__ACTIVITY__
Set down each record below precisely, skipping the pictures.

__DATA SUPPLIED__
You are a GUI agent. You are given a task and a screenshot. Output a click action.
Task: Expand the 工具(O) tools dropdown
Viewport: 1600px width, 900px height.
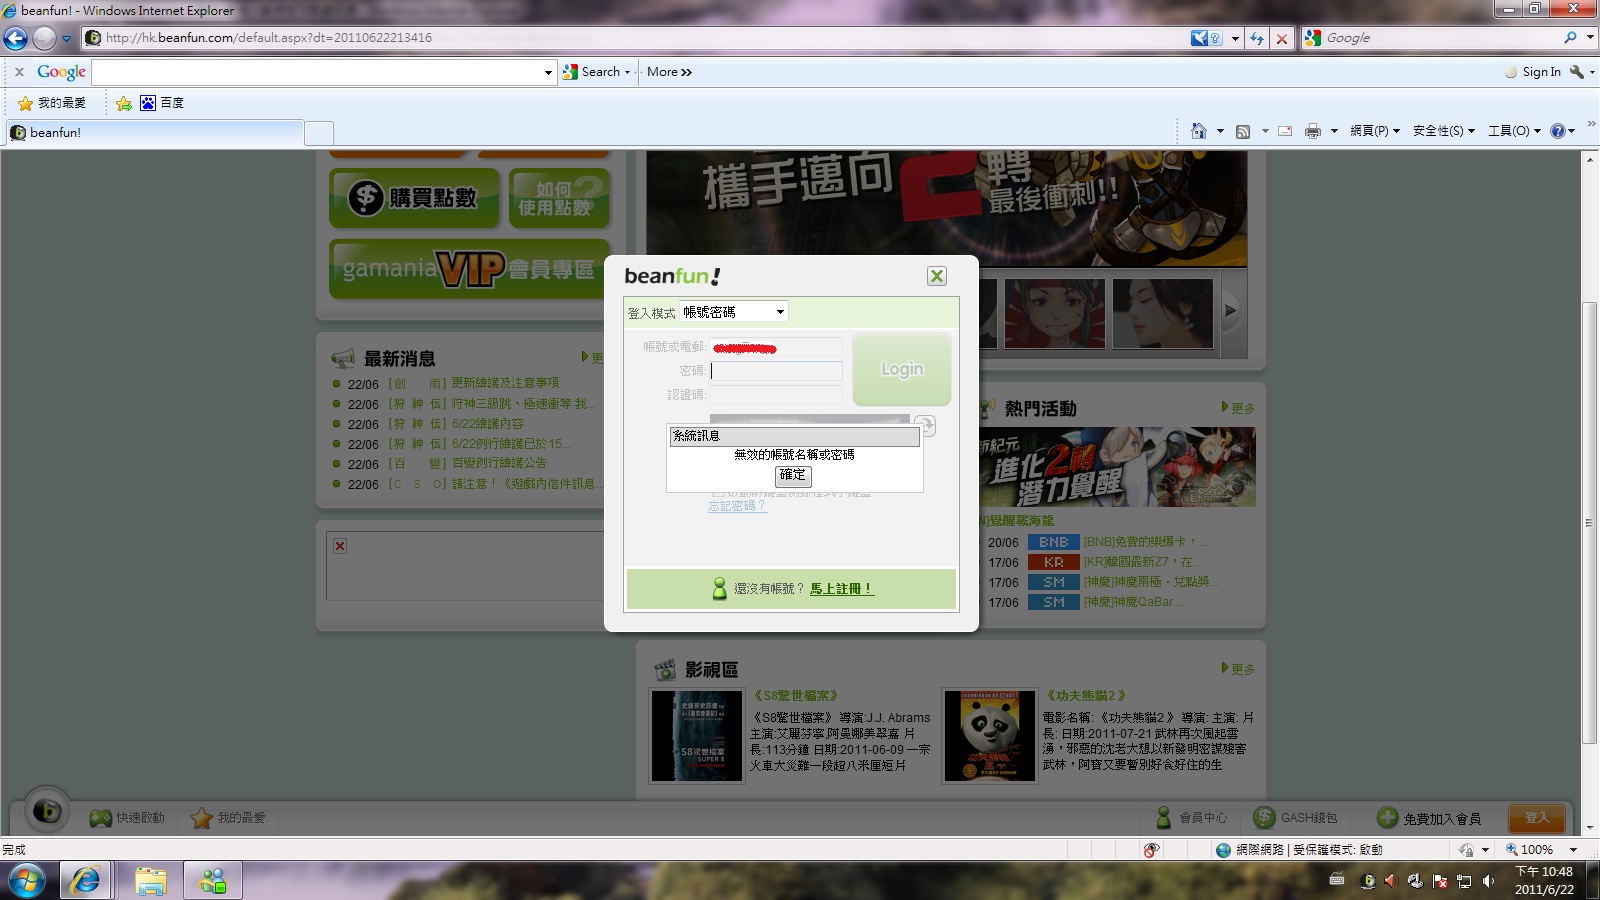pos(1514,131)
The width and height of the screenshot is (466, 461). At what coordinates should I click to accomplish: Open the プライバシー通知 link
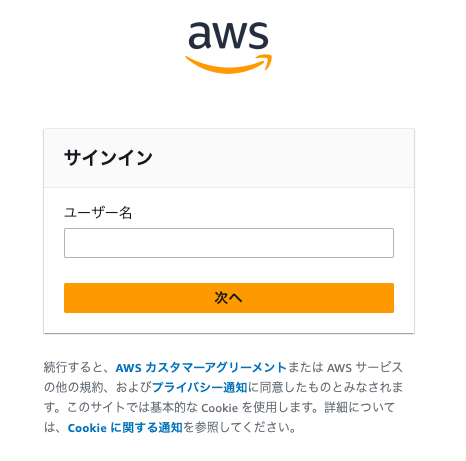(200, 387)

__SOLUTION BELOW__
You are a GUI agent. You are given a task and a screenshot. Output a click action.
Task: Expand the 工具(O) tools dropdown
Viewport: 1600px width, 900px height.
pos(1514,131)
The width and height of the screenshot is (466, 461). At what coordinates should I click to accomplish: Open the プライバシー通知 link
(200, 387)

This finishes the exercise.